Honest trade-off: The purity is also the constraint. With 136 rooms the house sells out early and entry categories are scarce; the Louis XVI vocabulary is a fixed, formal register you either want or do not, and the hotel enforces the formality, including a dress code in the Restaurant and Palm Court. There is no river, no Deco counterpoint, and a thinner bar and restaurant bench than the Savoy's three-kitchen spread.
Weighted: Service 25%, Design 20%, Romance / Value / Food 15% each, Location 10%. Scores are HotelsForKings editorial judgments, not guest review averages.
Book The Ritz when the building is the point: one design idea held from the arcade to the cornice, tea in the Palm Court, and since February 2025 the stronger kitchen by a full star. As architecture, it is the design verdict, and it is not especially close.
Book The Savoy when the stay has more moving parts: a river suite, a martini at the American Bar, three restaurants without leaving the house, and a wider ladder of rooms while the 2027 refurbishment rolls through. In one line: the Ritz is a finished sentence; the Savoy is an anthology. The founding quarrel of 1898 turns out to be a fair division of labour.

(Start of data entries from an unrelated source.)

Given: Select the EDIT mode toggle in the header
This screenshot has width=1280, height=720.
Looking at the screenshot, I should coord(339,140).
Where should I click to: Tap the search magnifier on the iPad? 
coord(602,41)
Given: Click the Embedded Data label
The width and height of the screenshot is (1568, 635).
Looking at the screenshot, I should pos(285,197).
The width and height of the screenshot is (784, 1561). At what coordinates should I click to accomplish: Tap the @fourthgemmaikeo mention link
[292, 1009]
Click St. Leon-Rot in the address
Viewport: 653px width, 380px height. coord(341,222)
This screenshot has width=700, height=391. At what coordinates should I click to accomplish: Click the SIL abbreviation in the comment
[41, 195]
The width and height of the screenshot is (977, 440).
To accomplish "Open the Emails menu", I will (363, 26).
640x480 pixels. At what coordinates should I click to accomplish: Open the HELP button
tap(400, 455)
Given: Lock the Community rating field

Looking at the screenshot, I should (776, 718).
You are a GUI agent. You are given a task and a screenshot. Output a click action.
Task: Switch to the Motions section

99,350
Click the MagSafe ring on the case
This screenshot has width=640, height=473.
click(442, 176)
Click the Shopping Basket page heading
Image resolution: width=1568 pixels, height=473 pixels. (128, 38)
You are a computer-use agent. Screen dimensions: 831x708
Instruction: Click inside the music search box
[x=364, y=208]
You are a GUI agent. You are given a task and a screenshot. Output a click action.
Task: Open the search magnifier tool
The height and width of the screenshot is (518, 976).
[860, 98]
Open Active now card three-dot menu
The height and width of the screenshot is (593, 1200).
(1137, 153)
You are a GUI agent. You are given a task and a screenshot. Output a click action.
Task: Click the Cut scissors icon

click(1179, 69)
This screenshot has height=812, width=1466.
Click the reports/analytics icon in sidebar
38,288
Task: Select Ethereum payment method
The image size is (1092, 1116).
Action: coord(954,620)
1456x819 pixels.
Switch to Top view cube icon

They answer different briefs. The Ritz is the better-resolved building, a single Louis XVI statement by Mewès and Davis with two Michelin stars in its dining room since February 2025. The Savoy is the bigger, more varied machine: 267 rooms over the Thames, three Gordon Ramsay restaurants and two of London's great bars. Choose the Ritz for design and dining at its peak, the Savoy for the river and the range.
The Ritz, by the Michelin measure. The Ritz Restaurant was promoted to two stars in February 2025 under executive chef John Williams MBE, who has run the kitchen since 2004 and won the hotel's first star in 2017; it was also named Best Restaurant in the UK 2025 at the National Restaurant Awards. The Savoy answers with breadth: Restaurant 1890 by Gordon Ramsay holds one star, retained in the 2026 guide, alongside the Savoy Grill and the seafood-led River Restaurant.
The Ritz's Palm Court is the fuller ceremony: the gilded room, the formality, the most famous tea service in the world. The Savoy's Thames Foyer makes a different case, serving tea in a winter garden under the stained glass cupola that the 2010 restoration brought back into daylight after decades covered. Book the Ritz for the ritual, the Savoy for the lighter room.
He was dismissed. In 1898 the Savoy's board removed Ritz, then its celebrated manager, along with chef Auguste Escoffier, citing negligence and mismanagement. Eight years later, in May 1906, Ritz opened his own hotel on Piccadilly, designed by Charles Mewès, the architect of his Paris house, with Arthur Davis. The two hotels have been rival readings of luxury ever since.
For views, the Savoy: its river-facing suites look over the Thames that Monet painted from the hotel's windows, and no Ritz room can match that. For consistency, the Ritz: 136 rooms in one sustained Louis XVI register, facing Piccadilly or Green Park. Note that the Savoy is refurbishing its 267 rooms in phases through 2027, with the first new rooms bookable since June 2025, so which generation of room you are given matters.
The Savoy is owned by Kingdom Holding and Katara Hospitality and managed by Fairmont. The Ritz London is independently held; the Barclay family sold it to a Qatari investor in 2020. Despite the shared name, the Ritz London, the Ritz Paris and the Ritz-Carlton chain are separate businesses, which is why the Piccadilly hotel feels like nobody's flagship but its own.